Deciding whether to support federal sales tax legislation – and, if so, which bill to support – is not all that complicated. Actually, one’s analysis can be quite straightforward if he/she follows the following framework.
The single fundamental aspect here is that the tax being sought is to be paid by purchasers to their own home governments. If the purchasers have decided, through their own elected officials, that tax should be imposed on certain transactions at certain rates, then those purchasers surely have an obligation to pay the tax.
In other words, a seller is not being asked to pay any tax but “merely” to collect the tax and remit it to the purchaser’s government. Accordingly, the only rational and intelligent debate on this subject is the validity of the use of “merely” in the preceding sentence: How much of a burden is appropriate for a government to impose on sellers who operate outside that government’s borders but that are sending goods (physical or digital) or providing service to residents within those borders?

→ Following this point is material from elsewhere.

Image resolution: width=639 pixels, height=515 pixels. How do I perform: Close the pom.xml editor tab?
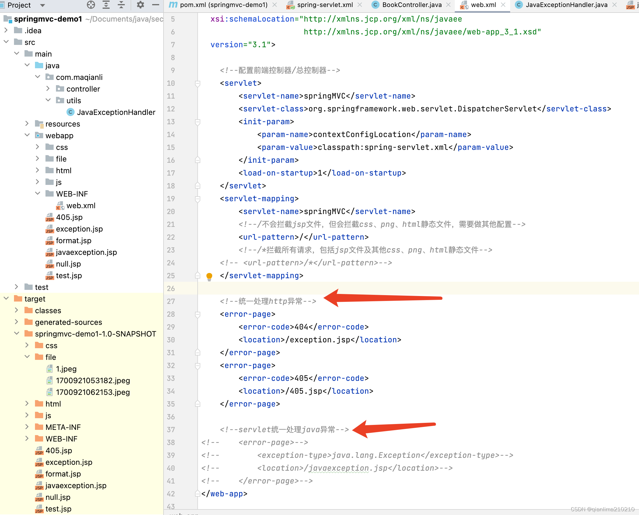pyautogui.click(x=275, y=5)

At one end of a continuum would be a rule that every seller is subject to the laws, rules, and jurisdiction of every government of every customer’s state (and, perhaps, locality). On the other end of the continuum would be a rule that only the states where the seller has a meaningful physical presence should have jurisdiction over that seller and could, if it so chose, impose a tax on the seller’s sales no matter where the customers are located.
It seems to me that the best approach is to allow the purchaser’s state to collect appropriate sales tax revenue from their resident purchasers, using remote sellers as collectors of the tax if, and only if, (1) the burden placed on sellers is relatively minimal and (2) the degree of legal jurisdiction the purchaser’s state has over the remote seller is carefully circumscribed.
Minimizing the collection burden is at the heart of the MFA and the RTPA. Both would require states to simplify and harmonize their sales tax systems as a prerequisite for their being permitted to require remote seller to collect the tax. The RPTA promotes an additional mechanism to ease the burden of remote sellers by providing third-party firms – certified software providers (“CSPs”) – with certain obligations and protections. Sellers that use a CSP are largely insulated from exposure to liability for errors made in collecting tax from their customers. Consequently, there should be only very limited exercise of jurisdiction over the seller by the purchaser’s state.
OSSA’s fundamental principle is that the purchaser’s state should have absolutely no jurisdiction over a remote seller. While this certainly is in line with maintaining states’ rights and respecting traditional notions of due process, the approach taken by the bill is administratively cumbersome, largely reverses the traditional sales tax concept of its being a consumption tax, and is unlikely to lead to a meaningful degree of national uniformity.
MFA takes a middle ground, requiring simplification and harmonization, but still leaving remote sellers subject to the whims of governments whose borders they never cross.
My personal favorite? It doesn’t exist yet.
It would be RTPA with those modifications: (1) state laws (such as click-through nexus statutes) seeking to impose collection responsibility on remote sellers would be preempted so as to achieve national uniformity by ensuring implementation of the RTPA’s requirement by all sales tax states; (2) a federal court would be granted exclusive jurisdiction to decide disputes arising under the act so that the law is interpreted and applied uniformly throughout the country; (3) protections against multiple audits for sellers that don’t use CSPs would be provided; and (4) some additional simplifications, such as those pertaining to exemptions, would be added to the prerequisite.
Of course, the perfect solution would be for Congress to retain me to draft a uniform sales and use tax law (that would contain several options that states could elect to incorporate so as to maintain the appropriate level of state sovereignty) and then only those states that adopted it would be able to require remote sellers to collect and remit. I am waiting for that call from Washington.
Arthur R. Rosen is a partner with McDermott Will & Emery.